■ **Required action**: Please give back, word for word, only the lines starting at the one containing "This screenshot has height=731, width=426." and ending at the one containing "Click the En" within the material below.

■ **Stored data**:
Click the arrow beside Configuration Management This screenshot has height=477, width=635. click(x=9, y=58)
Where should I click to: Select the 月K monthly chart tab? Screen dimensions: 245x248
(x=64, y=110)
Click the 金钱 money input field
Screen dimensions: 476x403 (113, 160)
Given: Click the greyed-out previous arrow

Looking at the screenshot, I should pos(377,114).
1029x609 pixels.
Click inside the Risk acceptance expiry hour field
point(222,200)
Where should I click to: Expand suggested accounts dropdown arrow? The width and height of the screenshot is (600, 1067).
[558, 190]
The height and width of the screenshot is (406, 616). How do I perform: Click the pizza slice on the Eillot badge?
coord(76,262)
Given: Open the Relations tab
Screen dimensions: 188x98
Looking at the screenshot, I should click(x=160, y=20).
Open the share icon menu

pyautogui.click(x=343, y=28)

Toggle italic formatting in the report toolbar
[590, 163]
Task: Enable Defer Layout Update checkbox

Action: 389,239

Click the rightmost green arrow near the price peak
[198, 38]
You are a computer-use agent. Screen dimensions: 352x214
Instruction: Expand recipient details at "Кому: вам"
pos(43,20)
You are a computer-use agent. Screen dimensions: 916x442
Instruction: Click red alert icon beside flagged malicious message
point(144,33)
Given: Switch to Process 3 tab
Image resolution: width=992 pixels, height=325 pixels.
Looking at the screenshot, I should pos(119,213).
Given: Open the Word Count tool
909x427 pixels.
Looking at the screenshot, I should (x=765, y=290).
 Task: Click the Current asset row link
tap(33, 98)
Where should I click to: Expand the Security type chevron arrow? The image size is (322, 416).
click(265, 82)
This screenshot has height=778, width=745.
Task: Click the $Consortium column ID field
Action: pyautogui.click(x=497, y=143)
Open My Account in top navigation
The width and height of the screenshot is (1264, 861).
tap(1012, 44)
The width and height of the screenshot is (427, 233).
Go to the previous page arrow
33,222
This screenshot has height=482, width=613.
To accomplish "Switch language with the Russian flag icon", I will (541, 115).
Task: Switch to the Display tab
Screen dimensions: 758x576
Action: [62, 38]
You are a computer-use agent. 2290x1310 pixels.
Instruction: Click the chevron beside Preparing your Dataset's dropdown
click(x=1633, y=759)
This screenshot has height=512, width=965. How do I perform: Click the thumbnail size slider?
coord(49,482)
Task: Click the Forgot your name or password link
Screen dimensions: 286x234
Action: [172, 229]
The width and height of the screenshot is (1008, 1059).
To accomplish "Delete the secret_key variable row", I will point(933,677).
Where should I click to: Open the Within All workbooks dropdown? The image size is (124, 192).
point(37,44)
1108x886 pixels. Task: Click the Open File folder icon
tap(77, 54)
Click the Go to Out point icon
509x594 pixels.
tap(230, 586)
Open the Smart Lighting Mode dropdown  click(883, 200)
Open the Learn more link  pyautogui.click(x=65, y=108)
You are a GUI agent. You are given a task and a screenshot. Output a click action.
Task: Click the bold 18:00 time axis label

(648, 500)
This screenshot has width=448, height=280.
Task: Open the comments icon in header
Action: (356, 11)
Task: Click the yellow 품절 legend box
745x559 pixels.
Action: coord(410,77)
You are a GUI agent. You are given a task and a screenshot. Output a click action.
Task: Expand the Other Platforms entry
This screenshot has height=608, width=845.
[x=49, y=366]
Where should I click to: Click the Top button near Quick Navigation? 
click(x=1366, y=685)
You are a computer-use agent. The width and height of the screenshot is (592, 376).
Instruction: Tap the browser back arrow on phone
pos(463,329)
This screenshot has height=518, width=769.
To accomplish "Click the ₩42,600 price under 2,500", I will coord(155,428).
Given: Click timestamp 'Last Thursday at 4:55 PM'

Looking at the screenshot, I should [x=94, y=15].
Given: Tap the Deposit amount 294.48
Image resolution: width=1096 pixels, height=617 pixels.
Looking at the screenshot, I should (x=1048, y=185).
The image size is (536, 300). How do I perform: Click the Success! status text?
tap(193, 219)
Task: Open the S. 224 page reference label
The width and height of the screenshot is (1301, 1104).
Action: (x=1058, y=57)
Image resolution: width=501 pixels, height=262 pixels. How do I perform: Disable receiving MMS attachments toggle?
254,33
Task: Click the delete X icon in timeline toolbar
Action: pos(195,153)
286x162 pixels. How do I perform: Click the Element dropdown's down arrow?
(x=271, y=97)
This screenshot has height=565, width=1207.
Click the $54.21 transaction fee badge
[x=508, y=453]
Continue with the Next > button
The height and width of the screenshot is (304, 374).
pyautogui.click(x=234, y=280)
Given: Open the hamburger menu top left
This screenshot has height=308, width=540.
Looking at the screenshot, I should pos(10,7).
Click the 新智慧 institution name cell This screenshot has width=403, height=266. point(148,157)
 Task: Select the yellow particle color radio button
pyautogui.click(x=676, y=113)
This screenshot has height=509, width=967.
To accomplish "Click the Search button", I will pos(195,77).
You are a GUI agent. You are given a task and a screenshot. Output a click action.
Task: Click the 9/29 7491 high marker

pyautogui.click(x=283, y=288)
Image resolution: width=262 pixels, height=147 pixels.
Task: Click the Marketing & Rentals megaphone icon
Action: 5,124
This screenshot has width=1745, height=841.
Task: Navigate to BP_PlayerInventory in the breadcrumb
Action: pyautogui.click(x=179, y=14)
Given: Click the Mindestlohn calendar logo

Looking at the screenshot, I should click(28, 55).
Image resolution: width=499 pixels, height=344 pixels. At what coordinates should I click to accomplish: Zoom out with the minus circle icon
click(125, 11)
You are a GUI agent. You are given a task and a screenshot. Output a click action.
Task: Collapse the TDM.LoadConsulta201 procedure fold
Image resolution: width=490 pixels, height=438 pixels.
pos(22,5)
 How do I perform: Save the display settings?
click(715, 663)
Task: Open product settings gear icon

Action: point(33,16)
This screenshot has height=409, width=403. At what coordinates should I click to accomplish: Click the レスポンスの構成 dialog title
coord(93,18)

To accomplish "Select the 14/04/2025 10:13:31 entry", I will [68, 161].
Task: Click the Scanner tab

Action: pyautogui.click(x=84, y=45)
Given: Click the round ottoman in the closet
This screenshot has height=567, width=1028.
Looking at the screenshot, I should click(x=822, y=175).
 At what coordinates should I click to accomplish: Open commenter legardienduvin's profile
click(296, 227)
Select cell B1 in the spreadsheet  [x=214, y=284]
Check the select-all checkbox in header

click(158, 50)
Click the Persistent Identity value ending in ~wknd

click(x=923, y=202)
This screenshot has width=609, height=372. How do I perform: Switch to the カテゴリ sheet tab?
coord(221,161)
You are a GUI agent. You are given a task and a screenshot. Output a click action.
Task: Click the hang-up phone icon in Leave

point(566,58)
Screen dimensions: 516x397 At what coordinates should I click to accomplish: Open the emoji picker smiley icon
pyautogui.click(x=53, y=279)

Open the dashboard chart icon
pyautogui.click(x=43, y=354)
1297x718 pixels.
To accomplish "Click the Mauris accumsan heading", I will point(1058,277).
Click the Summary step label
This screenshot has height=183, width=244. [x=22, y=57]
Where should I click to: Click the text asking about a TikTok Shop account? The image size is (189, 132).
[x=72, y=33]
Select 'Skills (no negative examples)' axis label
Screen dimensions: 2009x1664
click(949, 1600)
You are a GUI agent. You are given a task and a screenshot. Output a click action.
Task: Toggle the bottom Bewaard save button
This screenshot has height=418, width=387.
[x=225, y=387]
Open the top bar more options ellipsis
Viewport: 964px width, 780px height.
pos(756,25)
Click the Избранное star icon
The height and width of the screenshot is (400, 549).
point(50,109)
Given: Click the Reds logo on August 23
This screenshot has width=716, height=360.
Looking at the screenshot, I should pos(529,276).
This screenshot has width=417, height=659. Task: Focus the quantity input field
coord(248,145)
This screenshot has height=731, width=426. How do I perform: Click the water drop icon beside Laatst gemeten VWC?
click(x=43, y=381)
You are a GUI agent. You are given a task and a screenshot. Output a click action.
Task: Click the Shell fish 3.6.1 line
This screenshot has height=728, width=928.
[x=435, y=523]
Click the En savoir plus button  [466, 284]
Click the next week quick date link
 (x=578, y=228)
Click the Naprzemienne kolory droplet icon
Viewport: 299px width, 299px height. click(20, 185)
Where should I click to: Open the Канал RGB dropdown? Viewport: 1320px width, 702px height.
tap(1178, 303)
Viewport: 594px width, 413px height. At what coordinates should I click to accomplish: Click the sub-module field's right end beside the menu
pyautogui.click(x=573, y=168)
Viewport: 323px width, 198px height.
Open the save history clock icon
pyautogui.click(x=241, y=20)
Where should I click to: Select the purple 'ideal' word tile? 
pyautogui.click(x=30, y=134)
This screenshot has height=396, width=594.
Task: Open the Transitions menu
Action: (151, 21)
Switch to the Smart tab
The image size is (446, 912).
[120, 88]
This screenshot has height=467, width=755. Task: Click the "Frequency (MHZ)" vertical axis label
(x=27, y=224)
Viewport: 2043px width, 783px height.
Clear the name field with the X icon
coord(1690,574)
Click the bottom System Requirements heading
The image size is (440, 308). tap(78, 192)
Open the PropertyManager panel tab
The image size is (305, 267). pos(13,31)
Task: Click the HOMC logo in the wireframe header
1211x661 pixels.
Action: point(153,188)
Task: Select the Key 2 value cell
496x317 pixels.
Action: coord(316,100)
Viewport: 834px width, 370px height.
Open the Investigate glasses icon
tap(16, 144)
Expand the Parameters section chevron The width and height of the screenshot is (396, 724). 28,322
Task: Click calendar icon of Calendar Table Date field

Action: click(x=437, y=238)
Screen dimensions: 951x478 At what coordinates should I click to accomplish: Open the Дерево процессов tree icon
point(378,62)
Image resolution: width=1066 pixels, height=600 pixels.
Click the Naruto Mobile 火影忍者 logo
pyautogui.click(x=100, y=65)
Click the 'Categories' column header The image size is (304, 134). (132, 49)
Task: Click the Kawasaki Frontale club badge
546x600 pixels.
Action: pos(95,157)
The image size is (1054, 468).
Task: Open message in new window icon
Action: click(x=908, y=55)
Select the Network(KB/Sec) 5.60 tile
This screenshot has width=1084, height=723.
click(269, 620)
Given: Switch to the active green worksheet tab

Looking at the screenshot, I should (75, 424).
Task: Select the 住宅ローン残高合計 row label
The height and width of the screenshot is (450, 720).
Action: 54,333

■ **Solution to this exercise**:
This screenshot has height=731, width=426. How do I perform: Click the water drop icon beside Laatst gemeten VWC?
click(x=43, y=381)
You are a GUI agent. You are given a task and a screenshot. Output a click action.
Task: Click the Shell fish 3.6.1 line
This screenshot has height=728, width=928.
[x=435, y=523]
Click the En savoir plus button  [466, 284]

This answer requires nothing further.